-- Start --

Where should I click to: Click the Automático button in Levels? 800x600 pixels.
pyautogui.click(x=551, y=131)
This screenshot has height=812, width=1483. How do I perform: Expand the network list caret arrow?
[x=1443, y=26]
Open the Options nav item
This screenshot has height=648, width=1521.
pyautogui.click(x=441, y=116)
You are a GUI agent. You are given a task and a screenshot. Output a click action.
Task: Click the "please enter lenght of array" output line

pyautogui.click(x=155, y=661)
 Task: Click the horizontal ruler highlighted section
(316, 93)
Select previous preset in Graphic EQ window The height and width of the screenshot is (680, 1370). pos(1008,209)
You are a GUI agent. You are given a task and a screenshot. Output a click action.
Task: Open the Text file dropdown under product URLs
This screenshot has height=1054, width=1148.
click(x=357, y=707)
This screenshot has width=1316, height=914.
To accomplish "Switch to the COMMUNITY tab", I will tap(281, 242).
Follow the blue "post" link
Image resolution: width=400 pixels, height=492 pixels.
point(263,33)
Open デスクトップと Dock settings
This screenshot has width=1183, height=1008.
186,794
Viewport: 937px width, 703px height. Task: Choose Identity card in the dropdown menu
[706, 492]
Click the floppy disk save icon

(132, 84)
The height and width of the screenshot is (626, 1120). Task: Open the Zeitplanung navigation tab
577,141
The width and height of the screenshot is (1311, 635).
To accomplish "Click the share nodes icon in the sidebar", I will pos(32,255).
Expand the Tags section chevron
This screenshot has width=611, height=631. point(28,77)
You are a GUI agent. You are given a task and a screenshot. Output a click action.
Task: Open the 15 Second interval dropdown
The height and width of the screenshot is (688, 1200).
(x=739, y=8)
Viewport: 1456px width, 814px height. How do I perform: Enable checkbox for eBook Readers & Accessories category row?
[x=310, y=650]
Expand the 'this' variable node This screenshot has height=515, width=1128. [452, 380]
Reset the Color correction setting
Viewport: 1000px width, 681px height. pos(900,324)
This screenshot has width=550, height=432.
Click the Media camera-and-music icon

-- End --

#### Written task:
Extract verbatim every line of the records from the line containing "Reset the Color correction setting" through the end of the records, including both the first and the last line.

#### Result:
Reset the Color correction setting
Viewport: 1000px width, 681px height. pos(900,324)
This screenshot has width=550, height=432.
Click the Media camera-and-music icon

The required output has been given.